Psychometric analyses of QOL-B V.3.0 used data from two double-blind, multicentre, randomised, placebo-controlled, phase III trials of aztreonam for inhalation solution (AZLI) in 542 patients with non-CF bronchiectasis and Gram-negative endobronchial infection.


Excellent internal consistency (Cronbach's α ≥0.70) and 2-week test-retest reliability (intraclass correlation coefficients ≥0.72) were demonstrated for each scale. Convergent validity with 6 min walk test was observed for Physical and Role Functioning scores. No floor or ceiling effects (baseline scores of 0 or 100) were found for the Respiratory Symptoms scale (primary endpoint of trials).

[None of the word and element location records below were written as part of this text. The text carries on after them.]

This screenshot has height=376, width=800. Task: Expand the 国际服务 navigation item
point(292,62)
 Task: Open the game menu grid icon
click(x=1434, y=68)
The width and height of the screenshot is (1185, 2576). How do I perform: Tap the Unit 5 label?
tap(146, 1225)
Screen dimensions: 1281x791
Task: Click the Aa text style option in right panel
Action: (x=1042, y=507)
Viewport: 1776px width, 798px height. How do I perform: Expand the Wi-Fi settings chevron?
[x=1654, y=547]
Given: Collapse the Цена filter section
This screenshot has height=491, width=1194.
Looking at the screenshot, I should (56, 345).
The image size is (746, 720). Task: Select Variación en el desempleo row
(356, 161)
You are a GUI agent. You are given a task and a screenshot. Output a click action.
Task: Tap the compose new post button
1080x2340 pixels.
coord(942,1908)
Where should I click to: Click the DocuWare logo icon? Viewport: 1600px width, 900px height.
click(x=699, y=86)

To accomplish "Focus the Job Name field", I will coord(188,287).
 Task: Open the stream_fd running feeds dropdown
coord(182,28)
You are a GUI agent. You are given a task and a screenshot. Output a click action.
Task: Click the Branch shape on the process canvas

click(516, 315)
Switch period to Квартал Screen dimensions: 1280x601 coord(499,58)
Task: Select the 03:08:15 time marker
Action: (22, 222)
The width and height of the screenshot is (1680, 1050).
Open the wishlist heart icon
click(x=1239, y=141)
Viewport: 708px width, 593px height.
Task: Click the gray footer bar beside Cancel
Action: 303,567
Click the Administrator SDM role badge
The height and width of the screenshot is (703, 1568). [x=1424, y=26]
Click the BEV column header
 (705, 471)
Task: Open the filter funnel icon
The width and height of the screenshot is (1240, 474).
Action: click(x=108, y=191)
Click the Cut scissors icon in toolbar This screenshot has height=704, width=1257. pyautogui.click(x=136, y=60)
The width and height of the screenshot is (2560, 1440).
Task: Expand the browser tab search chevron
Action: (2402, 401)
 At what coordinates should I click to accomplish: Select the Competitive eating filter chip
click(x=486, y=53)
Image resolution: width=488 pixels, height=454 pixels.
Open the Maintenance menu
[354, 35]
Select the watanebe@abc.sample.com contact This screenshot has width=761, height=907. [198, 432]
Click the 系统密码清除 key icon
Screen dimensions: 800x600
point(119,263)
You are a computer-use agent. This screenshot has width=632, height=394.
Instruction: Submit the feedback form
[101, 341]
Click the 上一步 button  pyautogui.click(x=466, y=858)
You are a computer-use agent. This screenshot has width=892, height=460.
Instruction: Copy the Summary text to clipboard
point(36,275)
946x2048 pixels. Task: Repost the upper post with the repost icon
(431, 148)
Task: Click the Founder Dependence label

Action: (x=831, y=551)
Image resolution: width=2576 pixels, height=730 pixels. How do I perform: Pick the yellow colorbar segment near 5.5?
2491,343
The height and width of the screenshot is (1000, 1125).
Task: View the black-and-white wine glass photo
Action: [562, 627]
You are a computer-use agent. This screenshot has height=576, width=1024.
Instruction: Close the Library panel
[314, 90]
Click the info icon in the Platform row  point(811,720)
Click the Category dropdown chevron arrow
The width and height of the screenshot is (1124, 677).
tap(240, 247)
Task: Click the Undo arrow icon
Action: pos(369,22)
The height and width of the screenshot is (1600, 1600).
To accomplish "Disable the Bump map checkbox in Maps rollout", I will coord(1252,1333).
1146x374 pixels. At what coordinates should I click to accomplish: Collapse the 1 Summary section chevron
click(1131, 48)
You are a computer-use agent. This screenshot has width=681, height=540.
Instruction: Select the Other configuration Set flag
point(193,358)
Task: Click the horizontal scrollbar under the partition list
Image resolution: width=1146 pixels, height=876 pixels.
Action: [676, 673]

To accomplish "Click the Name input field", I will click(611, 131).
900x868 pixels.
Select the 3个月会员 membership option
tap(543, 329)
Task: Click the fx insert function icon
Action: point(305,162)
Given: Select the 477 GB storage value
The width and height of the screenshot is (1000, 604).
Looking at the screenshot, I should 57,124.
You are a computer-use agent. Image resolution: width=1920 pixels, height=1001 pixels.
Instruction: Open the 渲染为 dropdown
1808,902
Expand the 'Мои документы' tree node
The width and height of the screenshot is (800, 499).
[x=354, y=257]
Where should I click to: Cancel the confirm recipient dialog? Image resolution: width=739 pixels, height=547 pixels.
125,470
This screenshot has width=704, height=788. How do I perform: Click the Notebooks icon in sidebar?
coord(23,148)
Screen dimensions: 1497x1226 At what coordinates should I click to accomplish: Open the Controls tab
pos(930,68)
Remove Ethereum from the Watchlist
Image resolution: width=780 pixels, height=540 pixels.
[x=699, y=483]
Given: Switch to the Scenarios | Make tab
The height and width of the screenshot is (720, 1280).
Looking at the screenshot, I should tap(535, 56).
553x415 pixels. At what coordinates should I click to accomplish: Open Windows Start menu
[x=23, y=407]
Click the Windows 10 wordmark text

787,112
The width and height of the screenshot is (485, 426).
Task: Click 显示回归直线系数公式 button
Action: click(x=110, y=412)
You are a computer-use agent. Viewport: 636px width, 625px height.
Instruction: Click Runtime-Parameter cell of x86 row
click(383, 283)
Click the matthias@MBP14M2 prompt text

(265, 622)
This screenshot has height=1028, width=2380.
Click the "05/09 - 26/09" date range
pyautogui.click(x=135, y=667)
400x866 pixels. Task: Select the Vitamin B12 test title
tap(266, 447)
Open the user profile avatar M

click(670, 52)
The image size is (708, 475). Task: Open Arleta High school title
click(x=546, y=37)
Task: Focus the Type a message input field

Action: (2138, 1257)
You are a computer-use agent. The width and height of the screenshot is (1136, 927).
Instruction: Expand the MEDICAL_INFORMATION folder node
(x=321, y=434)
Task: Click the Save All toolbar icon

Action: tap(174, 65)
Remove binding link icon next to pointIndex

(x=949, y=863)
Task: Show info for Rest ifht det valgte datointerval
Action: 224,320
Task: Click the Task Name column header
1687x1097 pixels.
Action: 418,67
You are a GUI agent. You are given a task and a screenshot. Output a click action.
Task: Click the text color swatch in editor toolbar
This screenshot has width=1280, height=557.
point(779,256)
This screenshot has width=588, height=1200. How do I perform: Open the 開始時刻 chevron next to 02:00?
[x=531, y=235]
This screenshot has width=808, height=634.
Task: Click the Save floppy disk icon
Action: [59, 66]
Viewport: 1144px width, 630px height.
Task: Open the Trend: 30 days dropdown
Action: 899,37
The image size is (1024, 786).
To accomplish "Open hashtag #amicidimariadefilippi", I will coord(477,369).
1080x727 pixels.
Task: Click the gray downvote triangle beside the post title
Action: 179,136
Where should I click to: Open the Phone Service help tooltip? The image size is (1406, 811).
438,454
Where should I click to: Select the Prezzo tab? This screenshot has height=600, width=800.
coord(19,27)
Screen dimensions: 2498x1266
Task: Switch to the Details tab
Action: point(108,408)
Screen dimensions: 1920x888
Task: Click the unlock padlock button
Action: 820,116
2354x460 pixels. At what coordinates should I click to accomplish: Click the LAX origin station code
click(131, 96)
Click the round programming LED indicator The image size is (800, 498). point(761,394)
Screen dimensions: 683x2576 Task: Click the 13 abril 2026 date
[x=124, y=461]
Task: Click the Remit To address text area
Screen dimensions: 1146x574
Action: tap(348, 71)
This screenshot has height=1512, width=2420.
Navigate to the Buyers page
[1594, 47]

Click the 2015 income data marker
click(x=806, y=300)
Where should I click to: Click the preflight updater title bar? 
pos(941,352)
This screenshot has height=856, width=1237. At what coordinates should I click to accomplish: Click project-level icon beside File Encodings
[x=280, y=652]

Baseline Respiratory Symptoms scores discriminated between patients based on baseline FEV1% predicted in only one trial. The minimal important difference score for the Respiratory Symptoms scale was 8.0 points. AZLI did not show efficacy in the two phase III trials. QOL-B responsivity to treatment was assessed by examining changes from baseline QOL-B scores at study visits at which protocol-defined pulmonary exacerbations were reported. Mean Respiratory Symptoms scores decreased 14.0 and 14.2 points from baseline for placebo-treated and AZLI-treated patients with exacerbations, indicating that worsening respiratory symptoms were reflected in clinically meaningful changes in QOL-B scores.


Previously established content validity, reliability and responsivity of the QOL-B are confirmed by this final validation study. The QOL-B is available for use in clinical trials and routine clinical practice.